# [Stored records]
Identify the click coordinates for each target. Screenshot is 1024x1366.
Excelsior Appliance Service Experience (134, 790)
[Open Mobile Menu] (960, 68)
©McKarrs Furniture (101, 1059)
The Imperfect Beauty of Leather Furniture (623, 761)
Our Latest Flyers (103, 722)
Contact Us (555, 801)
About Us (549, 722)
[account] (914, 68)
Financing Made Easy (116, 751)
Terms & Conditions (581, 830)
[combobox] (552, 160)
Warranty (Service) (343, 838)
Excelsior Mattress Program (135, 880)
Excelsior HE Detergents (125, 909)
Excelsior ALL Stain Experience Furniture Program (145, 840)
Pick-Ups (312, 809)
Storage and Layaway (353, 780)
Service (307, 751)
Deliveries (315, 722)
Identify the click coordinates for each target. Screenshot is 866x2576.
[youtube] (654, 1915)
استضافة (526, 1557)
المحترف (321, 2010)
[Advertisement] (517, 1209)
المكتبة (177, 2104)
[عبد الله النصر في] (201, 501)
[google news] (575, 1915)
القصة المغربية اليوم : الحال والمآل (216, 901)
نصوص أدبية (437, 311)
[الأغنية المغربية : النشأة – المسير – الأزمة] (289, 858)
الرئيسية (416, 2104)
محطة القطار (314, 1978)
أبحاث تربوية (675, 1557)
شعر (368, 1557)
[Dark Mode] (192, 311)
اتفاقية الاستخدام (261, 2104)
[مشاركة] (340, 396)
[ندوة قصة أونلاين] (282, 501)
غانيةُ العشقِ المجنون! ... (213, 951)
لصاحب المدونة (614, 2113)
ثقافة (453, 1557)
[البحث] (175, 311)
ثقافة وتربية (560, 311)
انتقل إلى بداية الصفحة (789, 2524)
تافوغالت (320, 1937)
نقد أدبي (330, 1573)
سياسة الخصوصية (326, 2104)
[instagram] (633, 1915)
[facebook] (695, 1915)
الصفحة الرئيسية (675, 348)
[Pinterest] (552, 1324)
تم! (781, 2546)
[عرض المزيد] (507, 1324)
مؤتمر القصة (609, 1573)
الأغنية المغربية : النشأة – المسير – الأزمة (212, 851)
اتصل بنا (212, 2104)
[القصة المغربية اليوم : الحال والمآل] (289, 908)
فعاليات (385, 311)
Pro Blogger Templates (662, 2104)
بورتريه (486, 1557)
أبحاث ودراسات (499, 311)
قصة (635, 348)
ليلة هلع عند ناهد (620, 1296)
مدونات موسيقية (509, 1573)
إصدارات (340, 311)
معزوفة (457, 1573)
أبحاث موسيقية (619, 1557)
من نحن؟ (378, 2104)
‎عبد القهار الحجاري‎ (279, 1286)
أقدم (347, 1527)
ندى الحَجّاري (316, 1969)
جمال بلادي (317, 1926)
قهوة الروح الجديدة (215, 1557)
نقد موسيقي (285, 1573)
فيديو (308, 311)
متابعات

# [Problem statement]
Only one stretch of the entries above is wanted: the lines from the one containing "لصاحب المدونة (614, 2113)" through the one containing "قصة (635, 348)". Please reproduce it exactly.

# [Expected answer]
لصاحب المدونة (614, 2113)
ثقافة (453, 1557)
[البحث] (175, 311)
ثقافة وتربية (560, 311)
انتقل إلى بداية الصفحة (789, 2524)
تافوغالت (320, 1937)
نقد أدبي (330, 1573)
سياسة الخصوصية (326, 2104)
[instagram] (633, 1915)
[facebook] (695, 1915)
الصفحة الرئيسية (675, 348)
[Pinterest] (552, 1324)
تم! (781, 2546)
[عرض المزيد] (507, 1324)
مؤتمر القصة (609, 1573)
الأغنية المغربية : النشأة – المسير – الأزمة (212, 851)
اتصل بنا (212, 2104)
[القصة المغربية اليوم : الحال والمآل] (289, 908)
فعاليات (385, 311)
Pro Blogger Templates (662, 2104)
بورتريه (486, 1557)
أبحاث ودراسات (499, 311)
قصة (635, 348)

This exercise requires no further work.